In a statement, Google defended its handling of requests to delist articles about criminal convictions for sexual offences and organising prostitution.

“Search engines are required by European privacy law to delist older pages from search results about criminal convictions ‘in the light of the time that has elapsed’,” it said.

“Google did not welcome the right to be forgotten, but we have worked hard to implement it in line with guidance from EU courts and regulators, and to strike a sensible balance between two important, fundamental rights – people’s right of access to information in the public interest and privacy.”

However, Ruhama said the decision in relation to the Mark McCormick articles was “deeply disappointing”.

The delisted articles include a 2010 Sunday Independent piece about McCormick being sentenced to 30 months in jail, 14 of which were suspended.

It outlined he was the suspected author of a handbook issued to those working in his vice ring, instructing prostitutes what to say and how to behave with customers.

Another delisted article dealt with how the company behind the Escorts Ireland website, founded by Peter McCormick, relocated to Spain after initially being based in London to avoid prosecution for profiting from prostitution in Ireland.

Ruhama said the use of the right to be forgotten in a scenario such as this could have “far-reaching consequences” across Irish society.

In a statement, it said: “Women who are impacted by the exploitative nature of the sex trade are already so hidden.

“As a result of this secrecy, they often find themselves in increasingly precarious and vulnerable situations without access to support.

“The scourge of sexual exploitation is very present across Irish society and any attempts to benefit the reputation of an individual where the potential resultant impact is less awareness of this issue is unacceptable.”

The SundayWorld is also aware of the delisting of at least three articles relating to the conviction of men for possession of child sex abuse material.

These include the case of a man with three daughters who was given a suspended two-and-a-half year sentence in 2015 and placed on the sex offenders register.

A second case related to a father-of-one who was caught with child sexual abuse images on his phone after going to a shop looking for assistance in transferring them from one phone to another.

He got a three-year suspended sentence in 2012.

Another delisted article relates to a “revenge porn” case in 2017 where a man was ordered to pay compensation to his victim.

The man secretly videoed himself having sex with the woman and uploaded the video to a pornography site.

The video was taken down at the request of gardaí. However, the man then uploaded it again.

The Irish Independent is also aware of successful delisting requests being made by people living in England about articles published in Ireland.

These include the case of a teacher who was given an 18-month suspended sentence after a jury in London found him guilty, as a person in a position of trust, of sexual activity with a child, one of his students.
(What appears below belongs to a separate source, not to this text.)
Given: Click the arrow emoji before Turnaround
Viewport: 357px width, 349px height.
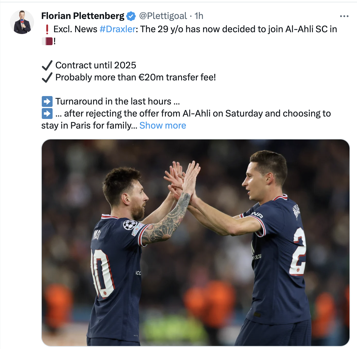Looking at the screenshot, I should click(x=47, y=101).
Several Irish articles about the controversy surrounding former UK cabinet minister Chris Huhne and his ex-wife, economist Vicky Pryce, have also been delisted. Huhne and Pryce were both jailed in 2013 for perverting the course of justice when she took speeding points for her then husband.

Four articles from 2015 featuring then Fine Gael TD Seán Conlan have also been delisted, although it is unclear who made the requests. He did not respond when contacted for comment.

One of the articles dealt with an altercation in a bar.

The former TD, who lost his seat in 2016, was later fined for an assault which a judge said was on the “lower end” of the scale. The conviction was upheld on appeal.

The articles are among around 16,000 Irish webpages delisted by Google since 2014.

Google says its criteria for deciding on requests is based on guidelines from the European Commission. The amount of time that has passed since an article was published is the main factor it considers.

It also considers changes in someone’s circumstances. If a former politician, who has left political life, makes a delisting request, Google is open to delisting the link if the report no longer substantively relates to the person’s life today.

Google is also influenced by the DPC, which sometimes requests a delisting on behalf of an individual.